### Work required
Among the entries that follow, find every line with the word "Facebook" and copy it.

Records excerpted from a collection:

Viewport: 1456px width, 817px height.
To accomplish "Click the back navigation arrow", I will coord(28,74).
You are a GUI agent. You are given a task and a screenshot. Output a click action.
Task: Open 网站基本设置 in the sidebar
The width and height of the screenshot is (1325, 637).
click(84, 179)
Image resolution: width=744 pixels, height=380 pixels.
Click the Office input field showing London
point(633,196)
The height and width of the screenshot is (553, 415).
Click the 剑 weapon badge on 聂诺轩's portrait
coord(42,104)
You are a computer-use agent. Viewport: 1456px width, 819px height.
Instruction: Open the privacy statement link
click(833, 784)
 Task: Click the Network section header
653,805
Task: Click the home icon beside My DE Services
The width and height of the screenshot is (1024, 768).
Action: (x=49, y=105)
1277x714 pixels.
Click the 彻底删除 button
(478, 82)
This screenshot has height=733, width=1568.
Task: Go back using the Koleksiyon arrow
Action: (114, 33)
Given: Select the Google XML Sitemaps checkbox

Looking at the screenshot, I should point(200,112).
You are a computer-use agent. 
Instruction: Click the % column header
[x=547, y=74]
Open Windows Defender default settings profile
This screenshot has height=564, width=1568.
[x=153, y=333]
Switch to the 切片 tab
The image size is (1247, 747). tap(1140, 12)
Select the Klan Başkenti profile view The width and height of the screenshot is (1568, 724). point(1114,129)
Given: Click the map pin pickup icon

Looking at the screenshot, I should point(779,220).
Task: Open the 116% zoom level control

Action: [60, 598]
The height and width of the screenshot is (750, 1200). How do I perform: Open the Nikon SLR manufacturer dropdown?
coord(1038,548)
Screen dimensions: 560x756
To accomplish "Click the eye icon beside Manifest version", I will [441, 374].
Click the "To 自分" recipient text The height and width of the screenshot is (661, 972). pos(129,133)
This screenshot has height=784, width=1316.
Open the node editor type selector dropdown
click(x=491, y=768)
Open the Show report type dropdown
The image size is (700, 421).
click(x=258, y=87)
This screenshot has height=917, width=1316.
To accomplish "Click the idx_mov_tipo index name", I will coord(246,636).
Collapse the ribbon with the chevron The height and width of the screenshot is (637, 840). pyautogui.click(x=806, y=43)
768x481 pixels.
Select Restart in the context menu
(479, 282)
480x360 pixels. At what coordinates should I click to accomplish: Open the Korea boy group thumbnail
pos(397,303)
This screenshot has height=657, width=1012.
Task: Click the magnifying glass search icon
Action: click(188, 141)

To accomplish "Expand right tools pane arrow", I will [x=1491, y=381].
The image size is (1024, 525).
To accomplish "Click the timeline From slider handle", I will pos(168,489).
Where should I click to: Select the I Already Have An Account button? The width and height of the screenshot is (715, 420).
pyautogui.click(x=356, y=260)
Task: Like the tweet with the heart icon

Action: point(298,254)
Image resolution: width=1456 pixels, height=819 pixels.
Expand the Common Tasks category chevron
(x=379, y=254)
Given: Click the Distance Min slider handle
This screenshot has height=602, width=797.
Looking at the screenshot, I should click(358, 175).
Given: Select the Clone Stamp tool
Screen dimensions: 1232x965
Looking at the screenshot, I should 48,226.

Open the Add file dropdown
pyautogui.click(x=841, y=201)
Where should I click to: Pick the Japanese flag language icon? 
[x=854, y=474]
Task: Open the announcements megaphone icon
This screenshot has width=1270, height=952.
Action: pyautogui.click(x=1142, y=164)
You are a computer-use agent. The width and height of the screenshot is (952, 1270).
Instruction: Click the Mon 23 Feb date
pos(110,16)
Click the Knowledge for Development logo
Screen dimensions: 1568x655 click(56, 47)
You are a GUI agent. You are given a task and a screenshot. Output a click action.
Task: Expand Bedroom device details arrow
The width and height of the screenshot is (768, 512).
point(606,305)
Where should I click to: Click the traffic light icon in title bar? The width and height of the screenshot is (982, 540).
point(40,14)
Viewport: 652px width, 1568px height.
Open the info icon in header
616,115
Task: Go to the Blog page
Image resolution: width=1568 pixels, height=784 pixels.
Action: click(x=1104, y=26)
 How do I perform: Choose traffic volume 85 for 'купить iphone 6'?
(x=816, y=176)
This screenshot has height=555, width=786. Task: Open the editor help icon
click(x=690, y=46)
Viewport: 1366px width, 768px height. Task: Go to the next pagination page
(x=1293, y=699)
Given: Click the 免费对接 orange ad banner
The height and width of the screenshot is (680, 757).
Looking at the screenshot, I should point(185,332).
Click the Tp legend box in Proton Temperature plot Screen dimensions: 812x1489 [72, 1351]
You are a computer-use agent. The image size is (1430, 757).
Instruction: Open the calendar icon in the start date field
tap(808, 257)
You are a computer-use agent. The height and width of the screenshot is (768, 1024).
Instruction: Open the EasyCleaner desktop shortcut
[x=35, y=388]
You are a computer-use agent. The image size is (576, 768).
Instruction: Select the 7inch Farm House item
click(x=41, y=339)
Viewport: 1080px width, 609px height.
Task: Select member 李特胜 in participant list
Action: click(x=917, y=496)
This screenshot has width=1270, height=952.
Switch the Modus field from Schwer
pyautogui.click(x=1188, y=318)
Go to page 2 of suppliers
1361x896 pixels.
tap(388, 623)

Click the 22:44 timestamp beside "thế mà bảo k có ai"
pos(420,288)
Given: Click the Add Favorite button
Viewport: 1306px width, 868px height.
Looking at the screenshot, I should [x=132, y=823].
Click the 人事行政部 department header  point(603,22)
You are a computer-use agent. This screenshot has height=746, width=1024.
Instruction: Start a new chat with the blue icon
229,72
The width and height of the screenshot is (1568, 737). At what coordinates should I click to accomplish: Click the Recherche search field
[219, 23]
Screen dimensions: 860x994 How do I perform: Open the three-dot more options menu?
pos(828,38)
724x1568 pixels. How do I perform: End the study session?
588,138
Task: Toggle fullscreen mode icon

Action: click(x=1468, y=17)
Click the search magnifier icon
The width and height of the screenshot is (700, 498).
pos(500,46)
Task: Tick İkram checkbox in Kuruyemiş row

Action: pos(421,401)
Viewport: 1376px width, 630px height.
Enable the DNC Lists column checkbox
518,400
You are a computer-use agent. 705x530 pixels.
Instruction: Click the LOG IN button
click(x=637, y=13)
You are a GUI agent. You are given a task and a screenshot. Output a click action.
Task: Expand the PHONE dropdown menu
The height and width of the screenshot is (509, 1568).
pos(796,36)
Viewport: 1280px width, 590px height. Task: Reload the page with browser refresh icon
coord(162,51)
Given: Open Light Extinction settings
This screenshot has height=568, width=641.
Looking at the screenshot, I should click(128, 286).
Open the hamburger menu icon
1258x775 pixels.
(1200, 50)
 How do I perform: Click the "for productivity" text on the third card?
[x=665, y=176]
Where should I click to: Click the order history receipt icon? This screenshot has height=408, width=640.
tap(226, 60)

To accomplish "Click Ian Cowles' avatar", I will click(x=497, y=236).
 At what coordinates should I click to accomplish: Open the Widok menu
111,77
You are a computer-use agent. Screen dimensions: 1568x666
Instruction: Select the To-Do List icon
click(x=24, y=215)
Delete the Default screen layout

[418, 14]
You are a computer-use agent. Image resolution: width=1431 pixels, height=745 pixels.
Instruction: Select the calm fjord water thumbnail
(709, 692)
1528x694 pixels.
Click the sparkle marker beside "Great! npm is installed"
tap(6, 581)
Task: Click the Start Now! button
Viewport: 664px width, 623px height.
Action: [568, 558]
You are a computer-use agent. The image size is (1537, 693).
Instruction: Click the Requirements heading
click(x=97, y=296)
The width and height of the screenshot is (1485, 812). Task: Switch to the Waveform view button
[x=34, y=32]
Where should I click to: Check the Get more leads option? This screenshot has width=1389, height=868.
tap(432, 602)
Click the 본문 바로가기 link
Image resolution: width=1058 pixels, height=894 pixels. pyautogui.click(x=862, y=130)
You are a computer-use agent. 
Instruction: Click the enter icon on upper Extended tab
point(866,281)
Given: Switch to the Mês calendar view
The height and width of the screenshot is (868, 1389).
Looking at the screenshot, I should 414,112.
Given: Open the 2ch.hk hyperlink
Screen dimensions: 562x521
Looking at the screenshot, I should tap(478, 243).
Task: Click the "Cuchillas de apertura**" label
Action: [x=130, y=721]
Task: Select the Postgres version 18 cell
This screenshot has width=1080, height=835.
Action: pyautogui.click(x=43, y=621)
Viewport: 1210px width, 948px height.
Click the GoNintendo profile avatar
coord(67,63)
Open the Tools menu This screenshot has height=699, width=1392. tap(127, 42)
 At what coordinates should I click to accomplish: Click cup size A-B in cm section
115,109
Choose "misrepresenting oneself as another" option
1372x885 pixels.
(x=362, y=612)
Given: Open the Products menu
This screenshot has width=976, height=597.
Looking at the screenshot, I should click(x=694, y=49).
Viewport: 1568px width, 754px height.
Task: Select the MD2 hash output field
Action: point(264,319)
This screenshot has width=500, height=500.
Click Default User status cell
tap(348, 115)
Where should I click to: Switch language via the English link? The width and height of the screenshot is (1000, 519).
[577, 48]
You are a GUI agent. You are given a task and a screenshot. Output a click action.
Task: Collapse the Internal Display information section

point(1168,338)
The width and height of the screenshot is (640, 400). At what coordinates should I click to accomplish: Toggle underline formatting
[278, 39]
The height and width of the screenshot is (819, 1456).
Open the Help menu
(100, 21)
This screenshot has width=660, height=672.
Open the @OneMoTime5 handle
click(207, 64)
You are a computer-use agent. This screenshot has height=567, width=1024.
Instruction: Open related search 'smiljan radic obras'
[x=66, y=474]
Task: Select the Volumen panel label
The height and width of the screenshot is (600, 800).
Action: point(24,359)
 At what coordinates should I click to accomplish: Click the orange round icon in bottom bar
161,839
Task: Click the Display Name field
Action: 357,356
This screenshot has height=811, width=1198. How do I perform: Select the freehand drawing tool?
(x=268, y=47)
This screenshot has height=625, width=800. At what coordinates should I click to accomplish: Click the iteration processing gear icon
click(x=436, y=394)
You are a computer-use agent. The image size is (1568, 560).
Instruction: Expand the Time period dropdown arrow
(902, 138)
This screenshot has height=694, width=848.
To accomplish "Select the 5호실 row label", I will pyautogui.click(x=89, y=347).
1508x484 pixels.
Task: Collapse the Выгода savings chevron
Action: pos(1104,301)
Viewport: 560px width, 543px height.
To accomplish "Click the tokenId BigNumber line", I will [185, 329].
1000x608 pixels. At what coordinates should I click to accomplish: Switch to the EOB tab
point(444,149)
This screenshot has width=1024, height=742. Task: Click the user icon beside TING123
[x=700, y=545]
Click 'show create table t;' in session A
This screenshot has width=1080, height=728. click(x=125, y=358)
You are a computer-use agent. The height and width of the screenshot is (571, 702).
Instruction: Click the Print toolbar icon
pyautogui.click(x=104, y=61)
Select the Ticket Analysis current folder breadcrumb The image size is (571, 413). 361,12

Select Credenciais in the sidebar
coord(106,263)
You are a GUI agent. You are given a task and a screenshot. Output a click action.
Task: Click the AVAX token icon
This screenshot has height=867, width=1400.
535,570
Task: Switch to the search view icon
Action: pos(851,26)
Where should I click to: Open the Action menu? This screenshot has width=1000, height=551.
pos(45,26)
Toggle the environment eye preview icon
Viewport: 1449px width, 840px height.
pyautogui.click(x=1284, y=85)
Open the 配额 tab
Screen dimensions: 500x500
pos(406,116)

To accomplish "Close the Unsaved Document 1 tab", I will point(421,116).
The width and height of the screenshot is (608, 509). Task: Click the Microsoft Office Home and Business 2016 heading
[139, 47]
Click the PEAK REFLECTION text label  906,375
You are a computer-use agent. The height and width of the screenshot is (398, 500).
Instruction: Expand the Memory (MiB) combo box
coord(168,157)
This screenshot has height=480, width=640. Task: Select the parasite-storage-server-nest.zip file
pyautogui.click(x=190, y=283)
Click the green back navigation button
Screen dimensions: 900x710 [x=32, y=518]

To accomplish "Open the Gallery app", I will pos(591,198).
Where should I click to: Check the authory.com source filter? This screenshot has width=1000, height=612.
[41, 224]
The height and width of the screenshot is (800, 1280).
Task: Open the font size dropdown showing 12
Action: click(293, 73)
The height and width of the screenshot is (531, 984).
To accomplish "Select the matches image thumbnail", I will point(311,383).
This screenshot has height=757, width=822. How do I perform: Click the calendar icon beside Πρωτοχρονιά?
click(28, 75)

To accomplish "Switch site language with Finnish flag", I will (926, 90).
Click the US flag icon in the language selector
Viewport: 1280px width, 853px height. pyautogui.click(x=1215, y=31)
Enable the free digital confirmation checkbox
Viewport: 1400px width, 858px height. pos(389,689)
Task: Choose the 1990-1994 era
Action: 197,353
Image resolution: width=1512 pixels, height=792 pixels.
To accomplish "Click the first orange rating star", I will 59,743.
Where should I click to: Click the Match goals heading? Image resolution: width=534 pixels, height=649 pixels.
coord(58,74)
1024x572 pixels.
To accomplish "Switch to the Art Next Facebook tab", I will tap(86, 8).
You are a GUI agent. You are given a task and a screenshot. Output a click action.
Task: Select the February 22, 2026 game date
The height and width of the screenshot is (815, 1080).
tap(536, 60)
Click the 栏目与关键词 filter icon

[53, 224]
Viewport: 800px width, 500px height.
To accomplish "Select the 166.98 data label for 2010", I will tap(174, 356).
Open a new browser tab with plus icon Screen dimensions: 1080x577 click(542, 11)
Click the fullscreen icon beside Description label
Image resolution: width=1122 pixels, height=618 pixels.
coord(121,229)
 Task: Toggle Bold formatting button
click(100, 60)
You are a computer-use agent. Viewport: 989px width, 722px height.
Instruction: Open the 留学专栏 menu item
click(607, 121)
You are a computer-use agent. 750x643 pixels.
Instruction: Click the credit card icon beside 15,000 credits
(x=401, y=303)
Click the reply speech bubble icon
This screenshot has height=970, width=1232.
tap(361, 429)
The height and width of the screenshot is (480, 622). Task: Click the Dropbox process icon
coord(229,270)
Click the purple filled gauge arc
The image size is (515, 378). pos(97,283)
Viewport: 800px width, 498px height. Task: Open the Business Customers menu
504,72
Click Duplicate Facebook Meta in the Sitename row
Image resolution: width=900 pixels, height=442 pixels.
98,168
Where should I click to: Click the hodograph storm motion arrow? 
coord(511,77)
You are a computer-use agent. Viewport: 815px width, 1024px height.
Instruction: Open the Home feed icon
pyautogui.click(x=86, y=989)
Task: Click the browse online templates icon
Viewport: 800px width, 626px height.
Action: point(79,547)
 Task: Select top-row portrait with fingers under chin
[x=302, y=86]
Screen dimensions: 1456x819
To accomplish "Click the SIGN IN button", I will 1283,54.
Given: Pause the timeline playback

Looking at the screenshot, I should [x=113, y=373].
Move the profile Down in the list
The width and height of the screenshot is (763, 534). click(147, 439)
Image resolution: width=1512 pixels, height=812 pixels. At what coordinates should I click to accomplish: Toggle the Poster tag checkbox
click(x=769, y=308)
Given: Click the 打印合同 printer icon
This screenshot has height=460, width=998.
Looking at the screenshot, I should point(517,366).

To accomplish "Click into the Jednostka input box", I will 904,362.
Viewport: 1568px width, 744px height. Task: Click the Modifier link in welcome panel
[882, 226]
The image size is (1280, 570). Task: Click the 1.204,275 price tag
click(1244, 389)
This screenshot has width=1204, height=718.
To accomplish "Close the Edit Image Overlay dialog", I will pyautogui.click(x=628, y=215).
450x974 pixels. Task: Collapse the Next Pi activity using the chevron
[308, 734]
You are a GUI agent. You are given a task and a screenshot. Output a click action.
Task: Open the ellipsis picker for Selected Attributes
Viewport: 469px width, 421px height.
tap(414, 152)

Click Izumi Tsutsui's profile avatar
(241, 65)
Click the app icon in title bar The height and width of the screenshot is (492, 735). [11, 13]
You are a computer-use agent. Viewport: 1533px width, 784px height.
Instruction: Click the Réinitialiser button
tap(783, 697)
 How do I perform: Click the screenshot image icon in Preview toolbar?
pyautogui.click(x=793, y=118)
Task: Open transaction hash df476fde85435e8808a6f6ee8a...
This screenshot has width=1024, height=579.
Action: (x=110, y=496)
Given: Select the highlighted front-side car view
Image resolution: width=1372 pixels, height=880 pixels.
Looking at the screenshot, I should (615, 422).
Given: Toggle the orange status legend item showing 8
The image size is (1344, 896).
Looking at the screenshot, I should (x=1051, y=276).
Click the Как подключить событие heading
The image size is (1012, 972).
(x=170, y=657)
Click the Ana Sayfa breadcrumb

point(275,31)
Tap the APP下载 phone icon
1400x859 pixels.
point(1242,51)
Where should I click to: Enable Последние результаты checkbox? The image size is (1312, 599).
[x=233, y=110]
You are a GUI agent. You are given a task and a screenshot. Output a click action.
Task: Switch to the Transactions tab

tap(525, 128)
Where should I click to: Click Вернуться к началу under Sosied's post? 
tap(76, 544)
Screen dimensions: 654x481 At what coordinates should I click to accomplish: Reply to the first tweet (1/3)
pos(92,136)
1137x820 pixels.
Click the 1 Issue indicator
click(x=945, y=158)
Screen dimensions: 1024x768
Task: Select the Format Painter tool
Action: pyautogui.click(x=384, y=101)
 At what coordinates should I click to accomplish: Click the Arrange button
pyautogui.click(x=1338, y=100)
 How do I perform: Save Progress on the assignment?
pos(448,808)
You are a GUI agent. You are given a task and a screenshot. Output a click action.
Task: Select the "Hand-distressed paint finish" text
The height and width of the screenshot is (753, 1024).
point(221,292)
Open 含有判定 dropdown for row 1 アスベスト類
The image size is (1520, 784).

### Task result
To accomplish "Switch to the Art Next Facebook tab", I will tap(86, 8).
Click Duplicate Facebook Meta in the Sitename row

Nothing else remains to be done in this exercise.